Advanced topics

Adding C Library Functions to EDEN

Although the EDEN interpreter has a number of pre-defined functions, such as substr or writeln, and allows the user to define his own functions within the EDEN environment, the user may find restrictions in special purpose applications, such as a graphics application. The user may find some useful functions which are already written in C. Unfortunately, with the current implementation, there are no ways for the EDEN user to call C (or other languages) functions without recompiling the interpreter.

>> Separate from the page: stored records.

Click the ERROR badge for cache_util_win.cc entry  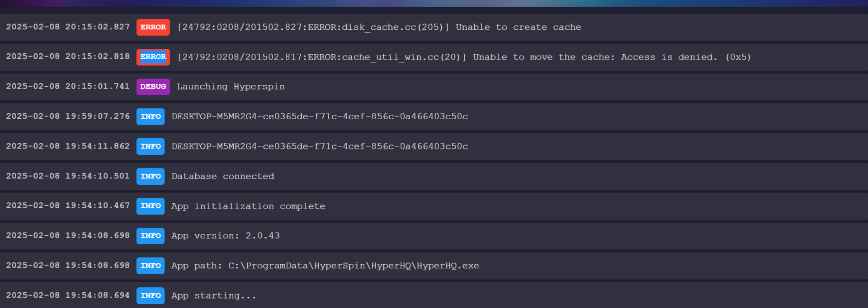pyautogui.click(x=153, y=57)
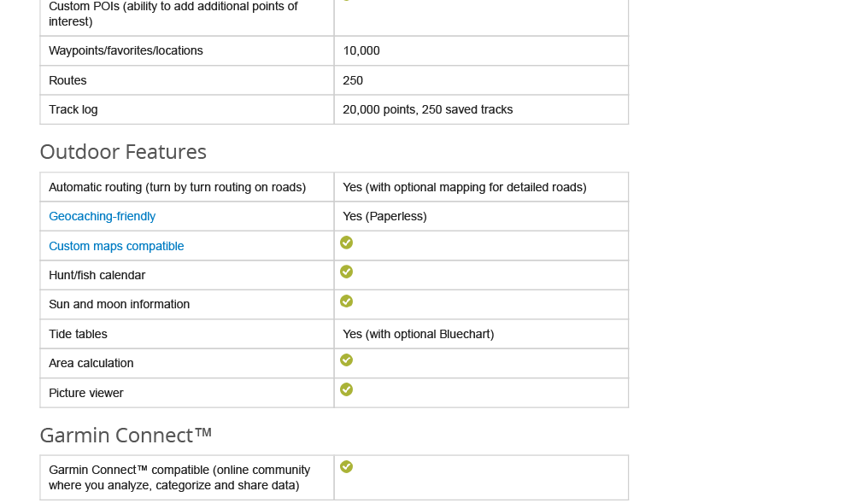Viewport: 868px width, 503px height.
Task: Open the Custom maps compatible link
Action: point(116,246)
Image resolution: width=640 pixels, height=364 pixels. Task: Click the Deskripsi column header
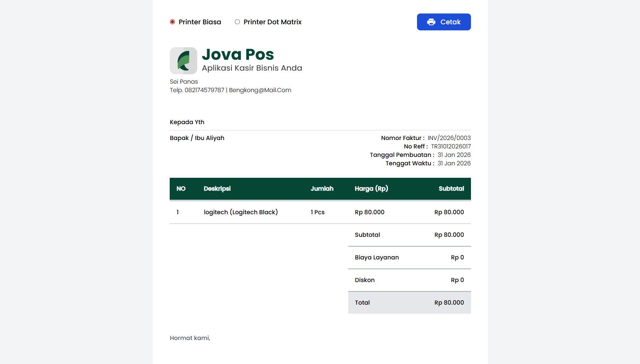217,189
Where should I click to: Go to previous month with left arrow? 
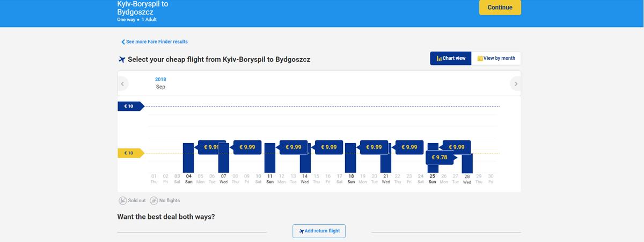click(123, 84)

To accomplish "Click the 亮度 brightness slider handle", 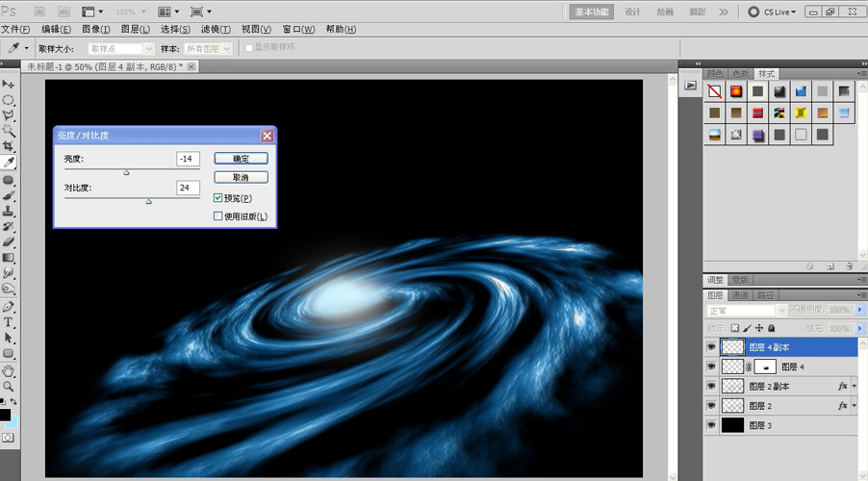I will 126,173.
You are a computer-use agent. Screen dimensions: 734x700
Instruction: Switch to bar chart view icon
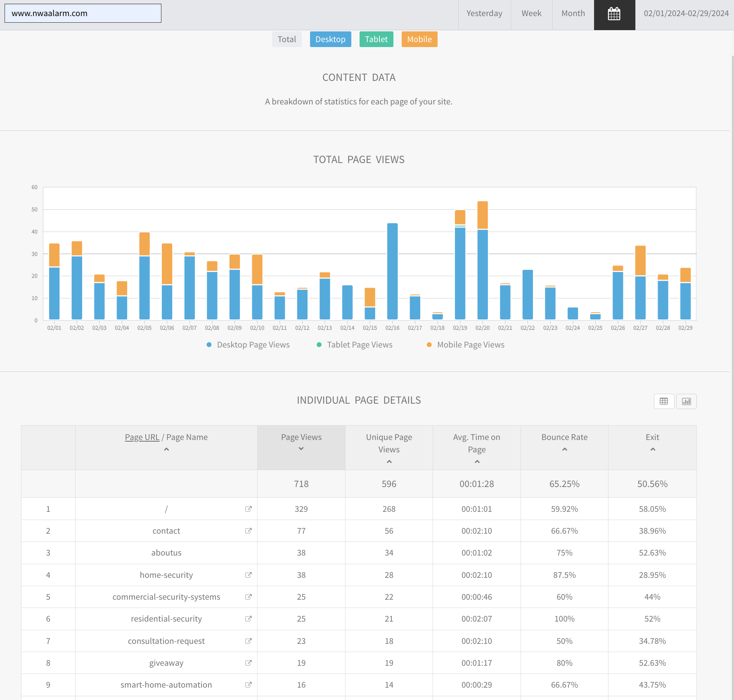tap(686, 401)
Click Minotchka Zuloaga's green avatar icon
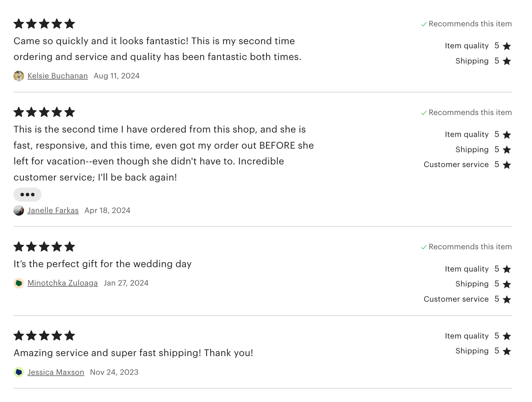The width and height of the screenshot is (532, 402). (19, 283)
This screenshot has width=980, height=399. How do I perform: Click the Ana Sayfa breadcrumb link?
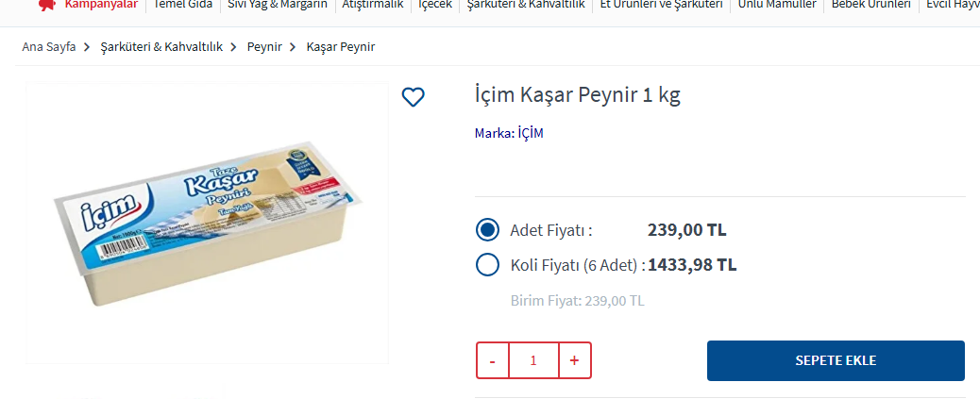[x=49, y=46]
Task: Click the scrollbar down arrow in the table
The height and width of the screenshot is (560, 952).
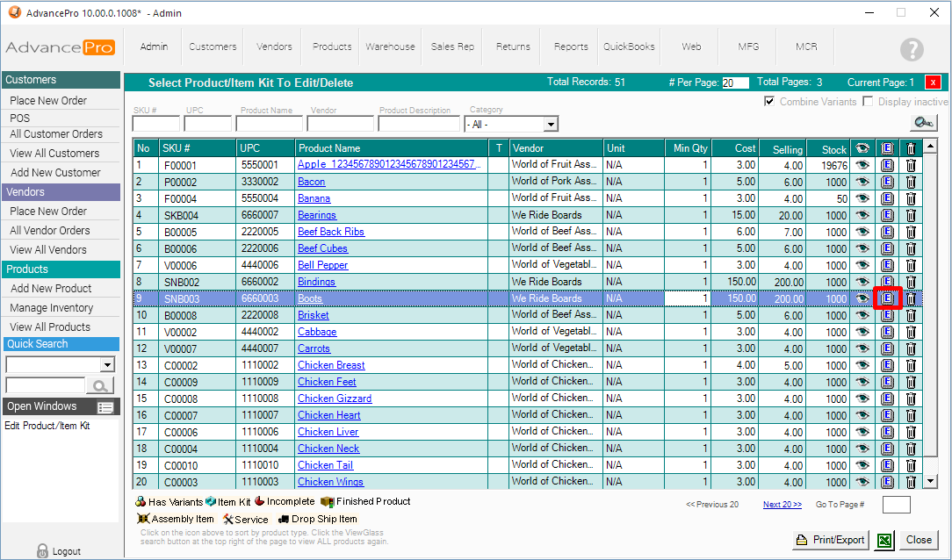Action: tap(932, 481)
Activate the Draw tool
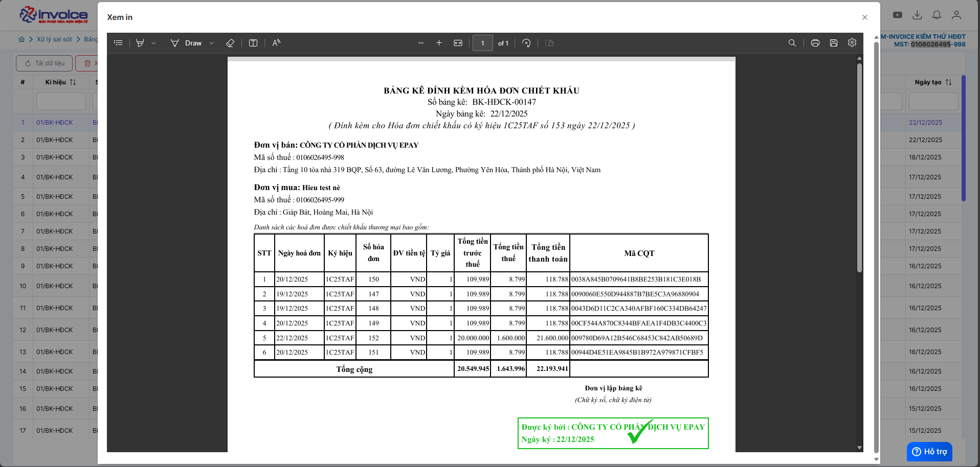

Some efforts had been done to minimise the difficulties of interfacing with C functions so that the user can call a C function directly from the EDEN environment. A built-in EDEN/C interface can bind a C function to an Eden name. However, due to some technical problems and the differences in the method of argument passing, not all C functions can be called by the EDEN interpreter through the EDEN/C interface.

Limitations

The EDEN/C interface assumes that all C functions return values of integer type. So, the C functions must return integers or characters since C automatically casts characters to integers. Functions which return pointers, including character pointers, are accepted only if the pointers are compatible with integers (i.e. they occupy the same amount of memory). Functions which return floating points or structures are not allowed by the current implementation.
The interface cannot handle macros (e.g. getchar()) unless they are rewritten as true C functions.
Arguments of integer, character, string and pointer type can be passed to the C functions. If the argument is of string type, the character pointer which points to the first character of the string is passed. Arguments cannot contain values of list type. All arguments are cast to integers before they are passed to the C functions. If data types are integer-incompatible, i.e. require a different amount of storage, then they may cause problems. Since the compatibility of data types varies from compiler to compiler, the user should check it out themselves.
Only the first 10 arguments can be passed (floating point number counts two).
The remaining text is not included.